-- BEGIN PASSAGE TO READ --
Now, returning capital to shareholders, based on our current share count and dividend rate, we expect to pay about $94 million more in dividends for the remainder of the year, which will total then around $120 million of dividends for 2018 as a whole. Any excess cash will be available for deployment to other value-creating opportunities, including share repurchases.
We currently have about $330 million of remaining authorization of our share buyback program. And keep in mind that we will likely have additional capital to deploy, perhaps as much as $50 million to $100 million range or even greater than that to deploy in keeping with our philosophy that we will maintain our leverage as our company and our EBITDA grows. And our leverage measured on a net debt to EBITDA basis at the end of the quarter was about 3.7 times and remains well within our target range of 3.5 to 4 times.
We reaffirm our outlook for the full year for 2018 in terms of the adjusted cash flow from operations of $540 million to $600 million. These strong cash flows, as well and well as ample liquidity and a favorable debt maturity profile, the two areas that are fundamental to our capital deployment strategy give us confidence that we can and will continue to deploy capital to grow the company. We're growing – to do this in a very measured, disciplined manner. For us it’s a focus on pursuing opportunities that yield the highest relative return.
So with that operator, that concludes our prepared remarks. We’re now ready to turn the call over to questions.
Thank you. [Operator Instructions] And our first party with a question is Scott Schneeberger from Oppenheimer.
Good morning this is Daniel on for Scott. Congratulations on a good quarter. I want to talk some margin first. Can you guys discuss, give us an update on the expectations for funeral and cemetery margins for the full year? And help us think about the cadence on each of them and the puts and takes. Thank you.
Sure, I think, we obviously feel very good about, I think, of our annual guidance what we’ve always said is look for funeral margins to range between on an annualized basis 19% to 21%. We’ve experienced just north of 20% recently. And we'd expect over the last – over the near term for those to be relatively flat because of the challenges of the revenue line item.
On the cemetery side, we've guided people to say and historically we’ve done, we've been able to grow those in the call it to 80 basis points to 150 basis points type range because of our ability to grow cemetery revenues different from funeral. Now from a seasonal perspective the thing to remember, the first quarter is generally the best quarter from a margin perspective on the funeral basis. And the reason for that is again the flu activity tends to fall within that first quarter.
-- END PASSAGE TO READ --
:: TASK A ::
Could you repeat the earnings call transcript between "Sure, I think, we" and "that first quarter.", inclusive, with "cemetery" swapped for "memorial park"?
-- BEGIN STORED RECORDS --
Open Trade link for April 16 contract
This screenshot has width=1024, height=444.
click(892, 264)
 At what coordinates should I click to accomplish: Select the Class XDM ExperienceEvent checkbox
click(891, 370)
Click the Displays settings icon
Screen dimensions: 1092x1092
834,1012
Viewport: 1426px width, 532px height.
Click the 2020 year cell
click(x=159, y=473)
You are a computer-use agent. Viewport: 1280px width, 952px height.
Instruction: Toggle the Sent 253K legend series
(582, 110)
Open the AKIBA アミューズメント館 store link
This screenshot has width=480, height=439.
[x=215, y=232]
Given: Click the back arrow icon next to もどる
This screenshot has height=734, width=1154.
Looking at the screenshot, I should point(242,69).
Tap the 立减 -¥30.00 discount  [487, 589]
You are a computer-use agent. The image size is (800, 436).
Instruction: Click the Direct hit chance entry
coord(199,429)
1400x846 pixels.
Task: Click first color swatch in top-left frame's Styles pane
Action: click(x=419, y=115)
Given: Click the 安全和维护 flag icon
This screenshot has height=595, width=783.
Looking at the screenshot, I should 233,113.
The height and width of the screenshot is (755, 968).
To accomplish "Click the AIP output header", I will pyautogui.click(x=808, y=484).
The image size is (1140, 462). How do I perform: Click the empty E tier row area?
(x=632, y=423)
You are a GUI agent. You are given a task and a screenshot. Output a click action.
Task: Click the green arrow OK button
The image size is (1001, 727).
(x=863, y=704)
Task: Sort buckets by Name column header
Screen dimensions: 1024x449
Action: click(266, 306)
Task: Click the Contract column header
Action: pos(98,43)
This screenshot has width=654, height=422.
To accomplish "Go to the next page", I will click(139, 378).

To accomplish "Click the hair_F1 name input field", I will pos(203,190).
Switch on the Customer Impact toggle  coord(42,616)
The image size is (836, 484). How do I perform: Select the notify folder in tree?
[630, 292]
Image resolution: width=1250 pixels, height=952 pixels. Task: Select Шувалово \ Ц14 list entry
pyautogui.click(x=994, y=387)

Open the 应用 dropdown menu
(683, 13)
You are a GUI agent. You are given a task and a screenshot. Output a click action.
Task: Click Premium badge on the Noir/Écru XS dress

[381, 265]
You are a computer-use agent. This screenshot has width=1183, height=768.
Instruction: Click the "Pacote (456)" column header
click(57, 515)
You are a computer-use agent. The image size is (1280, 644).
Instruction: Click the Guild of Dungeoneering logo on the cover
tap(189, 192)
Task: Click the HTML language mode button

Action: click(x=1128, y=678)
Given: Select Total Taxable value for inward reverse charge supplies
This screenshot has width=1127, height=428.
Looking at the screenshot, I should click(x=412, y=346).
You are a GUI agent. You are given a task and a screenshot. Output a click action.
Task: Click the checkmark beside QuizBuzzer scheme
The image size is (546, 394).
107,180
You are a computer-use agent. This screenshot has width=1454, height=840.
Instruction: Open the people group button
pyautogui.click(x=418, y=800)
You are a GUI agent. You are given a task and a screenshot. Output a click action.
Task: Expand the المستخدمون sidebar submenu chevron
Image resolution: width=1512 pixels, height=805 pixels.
-- END STORED RECORDS --
:: TASK B ::
Could you copy the records word for word, between the line holding "I will pos(203,190)." and the last line of the records, inclusive?

:: RESULT A ::
Sure, I think, we obviously feel very good about, I think, of our annual guidance what we’ve always said is look for funeral margins to range between on an annualized basis 19% to 21%. We’ve experienced just north of 20% recently. And we'd expect over the last – over the near term for those to be relatively flat because of the challenges of the revenue line item.
On the memorial park side, we've guided people to say and historically we’ve done, we've been able to grow those in the call it to 80 basis points to 150 basis points type range because of our ability to grow memorial park revenues different from funeral. Now from a seasonal perspective the thing to remember, the first quarter is generally the best quarter from a margin perspective on the funeral basis. And the reason for that is again the flu activity tends to fall within that first quarter.

:: RESULT B ::
To accomplish "Click the hair_F1 name input field", I will pos(203,190).
Switch on the Customer Impact toggle  coord(42,616)
The image size is (836, 484). How do I perform: Select the notify folder in tree?
[630, 292]
Image resolution: width=1250 pixels, height=952 pixels. Task: Select Шувалово \ Ц14 list entry
pyautogui.click(x=994, y=387)

Open the 应用 dropdown menu
(683, 13)
You are a GUI agent. You are given a task and a screenshot. Output a click action.
Task: Click Premium badge on the Noir/Écru XS dress

[381, 265]
You are a computer-use agent. This screenshot has width=1183, height=768.
Instruction: Click the "Pacote (456)" column header
click(57, 515)
You are a computer-use agent. The image size is (1280, 644).
Instruction: Click the Guild of Dungeoneering logo on the cover
tap(189, 192)
Task: Click the HTML language mode button

Action: click(x=1128, y=678)
Given: Select Total Taxable value for inward reverse charge supplies
This screenshot has width=1127, height=428.
Looking at the screenshot, I should click(x=412, y=346).
You are a GUI agent. You are given a task and a screenshot. Output a click action.
Task: Click the checkmark beside QuizBuzzer scheme
The image size is (546, 394).
107,180
You are a computer-use agent. This screenshot has width=1454, height=840.
Instruction: Open the people group button
pyautogui.click(x=418, y=800)
You are a GUI agent. You are given a task and a screenshot. Output a click action.
Task: Expand the المستخدمون sidebar submenu chevron
Image resolution: width=1512 pixels, height=805 pixels.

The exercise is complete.